DMX – “How’s It Goin’ Down”
by Julian Kimble (@JRK316)
Insight was never DMX’s trademark; that designation was reserved for the electricity flowing through his body when he’s performing (or simply talking). However, on forbidden romance tale “How’s It Goin’ Down,” he flexes a keen understanding of life’s difficult truths. The heart may want what the heart wants, but “How’s It Goin’ Down” juxtaposes desire with reality, revealing that the former rarely prevails.
Let’s get this out of the way: infidelity is irrefutably wrong. Yet because the Moral Police Academy has no graduates, these things happen. What’s more intriguing is why it happens: sometimes it’s boredom, sometimes the relationship is built on a shaky foundation, and sometimes the spark between you and ‘the one who got away’ lingers. Be it impulse or a deeper reason, some people get so swept up in the passion that the situation becomes a vacation from their real life, while others mistake it for more than a fling.
In the case of “How’s It Goin’ Down,” DMX and a woman from his past share a connection, despite the fact that she now has a boyfriend who’s fathered her children. Despite these obstacles, the two engage in an affair that allows them to revisit their history. “How’s It Goin’ Down” is about laying everything on the table in search of clarity: she’s important enough for X to make wholesale changes to life just to be with#, but he’ll only make that leap if she’s willing to do the same. He’s showing her his hand and placing the decision in hers.

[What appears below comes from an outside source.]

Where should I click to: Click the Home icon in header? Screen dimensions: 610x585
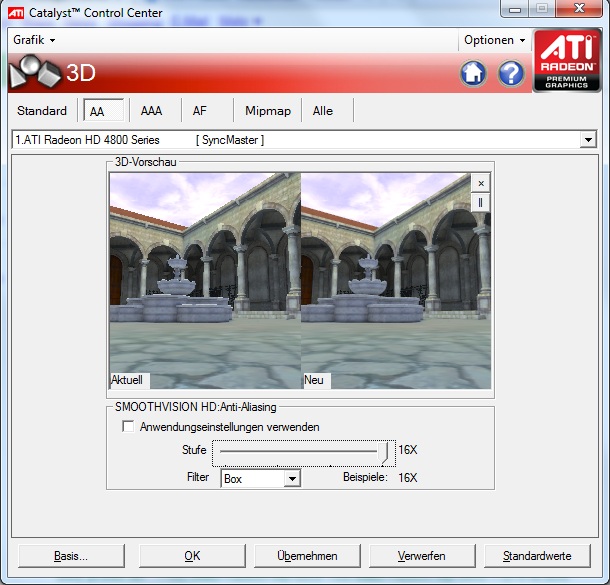click(x=473, y=73)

However, DMX decides for her on the final verse. After acknowledging that the magnetic pull of their bond was strong enough to reunite them, he admits that it was wrong of him to get involved with someone who’s taken. After promising her that they’ll always be friends (a comfort lie), he exits her life. There’s a moment in the superior video version when DMX, Drag-On, Ja Rule, and Irv Gotti are leaning against a black SUV, watching people use an open fire hydrant to combat the summer heat. With his eyes locked on her, the father or her children, and their PDA, DMX resigns himself to reality: the mutual feelings they harbor are irrelevant, as a future together is impossible.
Letting go is a slow-healing wound — a struggle you won’t fully grasp until you’re in X’s shoes. The upside of the experience is that it makes “How’s It Goin’ Down” an even better song.